Here are tidbits on optical illusions gleaned from one place or another.
Creative Negative Space. Have you noticed the white arrows on FedEx delivery trucks?
Federal Express was established in 1971, though this latest logo made its debut in 1994 and has received some 40 design awards since then. It’s an example of what’s called “creative use of negative space.”
And I always thought R&T arties were just talking arty talk.
Here’s another example of the potency of negative space. Is this a silhouette of two faces or a vase?
In “How Optical Illusions Work,” CooperVision writes, “Sight is a complex process that involves our eyes sending raw information to our brain to interpret. This visual system takes many short cuts and makes edits to images before we’re even made aware of them. Optimal illusions take advantage of these short cuts and use them to fool the brain.”
Tricks of Depth Perception. Also discussed by CooperVision is the Ponzo Illusion of two parallel lines placed over a train track.
The two yellow lines are the same length. The website verywellmind.com, December 9, 2019, cites Italian psychologist Mario Ponzo having demonstrated in 1913 that our sense of depth perception can fool us.
Experimenting With Depth Perception. Back when I was teaching mathematics, I tutored a sightless student. I learned a great deal from this young lady, who, by the way, had also been commissioned to help with Braille signage for a newly constructed subway system.
“Snow,” she taught me, “is the sightless person’s fog.”
One of the things she asked about was sighted people saying objects looked tiny when viewed from far away. We devised an experiment based on Ponzo’s work with converging straws and pencils of different lengths.
We also concocted an acoustic analog: Noise of constant volume diminishes as the source moves away from the listener. Which, by the way, got us both into learning more about the Doppler Effect and its apparent visual kin, the astronomic Red Shift.
Visual Distractions. Many optimal illusions make use of visual overload.
One of my favorite visual distractions is from MIT Technology Review, which asked whether these are concentric circles. What do you think?
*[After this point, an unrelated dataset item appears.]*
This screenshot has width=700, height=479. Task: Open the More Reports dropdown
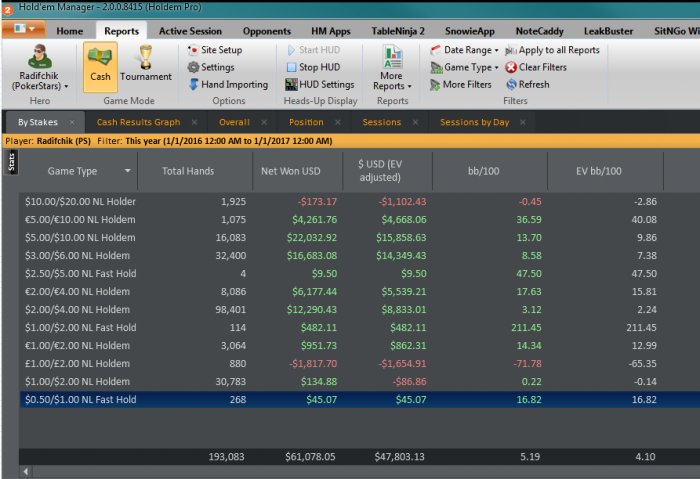tap(392, 69)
The magazine discussed optical illusions in light of neural network research and deep learning: “Current machine-learning systems cannot generate their own optical illusions—at least not yet.”
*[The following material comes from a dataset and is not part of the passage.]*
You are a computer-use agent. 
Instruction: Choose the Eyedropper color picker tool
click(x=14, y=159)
Perspective Foolishness. The Triple Entabulator is part of engineering drawing lore. It’s not so much illusionary as it is pure entertainment.
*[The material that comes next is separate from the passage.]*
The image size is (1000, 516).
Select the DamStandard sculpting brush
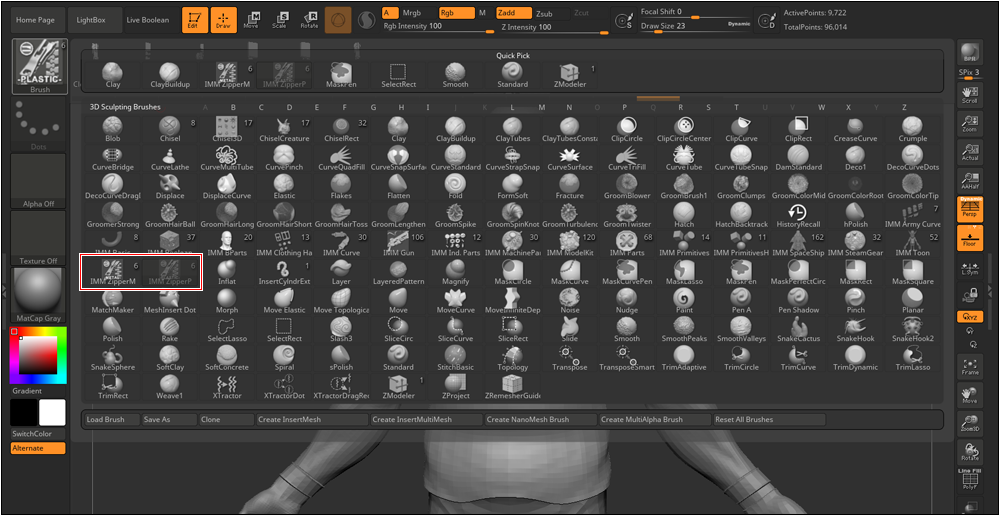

Multiplicity of Views. Optical illusions such as the FedEx arrow are binary, in that either the arrow or the FedEx wording is seen. Here’s a simple drawing that manages to be tertiary. Is it a small box in a corner? A large box with a cubical notch? Or a large box soaring upward to the northwest with a cubical nose pointing off in a southeasterly direction?
To my eye, rotating the image encourages these three perceptions to evolve. (Viewed on a smart phone, temporarily lock its Portrait Orientation.)
All in good visual fun. ds
© Dennis Simanaitis, SimanaitisSays.com, 2020
I can only manage to see two of the three options on the cube/box.
All this brings to mind Escher’s Convex/Concave [https://www.wikiart.org/en/m-c-escher/convex-and-concave], where the left side is convex, the right is concave and the middle is both, depending on where you start.
Actually looking at the picture again, the convex side has elements of concave, and the concave side elects of convex.
Two other Escher illusions that I enjoy are the infinite waterfall [https://www.wikiart.org/en/m-c-escher/waterfall] and the infinite stair case [https://www.wikiart.org/en/m-c-escher/ascending-descending].
I have three large Escher prints in my family room, the convex/concave, waterfall and day-night [https://www.wikiart.org/en/m-c-escher/day-and-night], where the scene mirror images from day on the left to night at right, and transitions from fields at the bottom to birds at the top.
Agreed. I find the nose a hard one to visualize. This is why I think in directional terms.